→ **Task inputs**

Content starts

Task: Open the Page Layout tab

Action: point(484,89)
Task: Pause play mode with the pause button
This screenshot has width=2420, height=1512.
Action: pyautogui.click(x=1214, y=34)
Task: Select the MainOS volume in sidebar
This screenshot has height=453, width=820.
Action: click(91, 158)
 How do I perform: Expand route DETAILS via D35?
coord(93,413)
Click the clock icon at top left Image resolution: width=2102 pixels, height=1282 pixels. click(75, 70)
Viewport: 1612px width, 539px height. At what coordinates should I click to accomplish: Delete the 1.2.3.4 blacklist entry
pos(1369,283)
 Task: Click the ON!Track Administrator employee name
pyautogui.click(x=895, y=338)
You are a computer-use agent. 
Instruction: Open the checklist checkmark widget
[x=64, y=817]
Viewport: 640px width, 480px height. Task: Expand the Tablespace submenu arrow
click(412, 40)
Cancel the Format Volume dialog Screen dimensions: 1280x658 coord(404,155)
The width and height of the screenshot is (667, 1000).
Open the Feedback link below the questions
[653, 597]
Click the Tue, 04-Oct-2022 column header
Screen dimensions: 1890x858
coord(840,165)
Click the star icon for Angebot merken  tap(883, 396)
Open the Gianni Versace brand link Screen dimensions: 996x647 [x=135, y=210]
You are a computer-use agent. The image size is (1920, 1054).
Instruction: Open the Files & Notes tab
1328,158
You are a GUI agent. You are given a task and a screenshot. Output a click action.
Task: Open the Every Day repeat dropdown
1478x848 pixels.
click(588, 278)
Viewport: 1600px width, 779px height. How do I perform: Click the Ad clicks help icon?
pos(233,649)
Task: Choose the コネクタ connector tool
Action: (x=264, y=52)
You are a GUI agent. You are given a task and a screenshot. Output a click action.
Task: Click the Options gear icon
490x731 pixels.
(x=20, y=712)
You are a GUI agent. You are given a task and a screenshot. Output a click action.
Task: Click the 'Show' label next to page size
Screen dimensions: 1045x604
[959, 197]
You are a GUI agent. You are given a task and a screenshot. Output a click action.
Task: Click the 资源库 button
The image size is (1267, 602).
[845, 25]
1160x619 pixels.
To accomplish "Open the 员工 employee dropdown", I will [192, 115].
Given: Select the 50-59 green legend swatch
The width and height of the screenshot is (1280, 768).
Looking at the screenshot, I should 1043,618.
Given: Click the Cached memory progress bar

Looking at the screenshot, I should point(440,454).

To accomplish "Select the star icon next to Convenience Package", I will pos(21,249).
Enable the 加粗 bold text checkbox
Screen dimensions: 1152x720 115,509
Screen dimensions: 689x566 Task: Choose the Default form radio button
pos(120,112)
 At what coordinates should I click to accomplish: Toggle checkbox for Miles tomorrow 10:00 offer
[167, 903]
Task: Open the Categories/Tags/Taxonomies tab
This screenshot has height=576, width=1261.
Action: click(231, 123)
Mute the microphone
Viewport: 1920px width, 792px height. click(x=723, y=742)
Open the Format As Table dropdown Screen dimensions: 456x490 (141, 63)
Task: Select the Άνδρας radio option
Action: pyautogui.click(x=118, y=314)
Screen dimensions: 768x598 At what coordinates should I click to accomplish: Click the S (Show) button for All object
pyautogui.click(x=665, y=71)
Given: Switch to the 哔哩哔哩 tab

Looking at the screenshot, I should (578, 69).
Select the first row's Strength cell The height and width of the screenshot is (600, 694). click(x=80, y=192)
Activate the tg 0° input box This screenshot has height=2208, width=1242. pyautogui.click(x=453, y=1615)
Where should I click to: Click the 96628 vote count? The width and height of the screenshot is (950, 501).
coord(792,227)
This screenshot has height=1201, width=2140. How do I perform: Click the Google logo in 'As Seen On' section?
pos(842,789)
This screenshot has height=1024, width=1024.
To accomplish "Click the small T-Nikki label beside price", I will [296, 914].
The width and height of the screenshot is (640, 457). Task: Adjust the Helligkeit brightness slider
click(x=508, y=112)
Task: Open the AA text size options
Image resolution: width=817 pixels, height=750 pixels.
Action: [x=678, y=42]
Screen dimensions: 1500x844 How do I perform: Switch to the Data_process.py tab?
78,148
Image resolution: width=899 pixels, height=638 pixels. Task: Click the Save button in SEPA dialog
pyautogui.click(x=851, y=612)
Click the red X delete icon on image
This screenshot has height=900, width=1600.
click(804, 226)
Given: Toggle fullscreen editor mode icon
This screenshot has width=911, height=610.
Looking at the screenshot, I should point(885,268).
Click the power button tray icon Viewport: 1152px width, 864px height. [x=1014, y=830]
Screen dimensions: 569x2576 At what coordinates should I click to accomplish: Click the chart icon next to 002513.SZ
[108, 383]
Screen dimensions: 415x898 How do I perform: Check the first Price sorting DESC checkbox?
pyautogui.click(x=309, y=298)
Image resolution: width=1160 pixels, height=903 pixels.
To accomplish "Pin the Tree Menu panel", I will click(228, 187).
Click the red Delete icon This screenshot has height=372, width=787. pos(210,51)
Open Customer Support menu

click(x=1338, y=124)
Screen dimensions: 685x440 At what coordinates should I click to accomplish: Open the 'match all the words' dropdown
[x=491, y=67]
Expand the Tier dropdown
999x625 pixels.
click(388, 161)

Content ends

→ **Task requirements**
In the entries above, identify each line that includes the string "mode", then copy it.

→ **Solution to the problem**
Task: Pause play mode with the pause button
Given: Toggle fullscreen editor mode icon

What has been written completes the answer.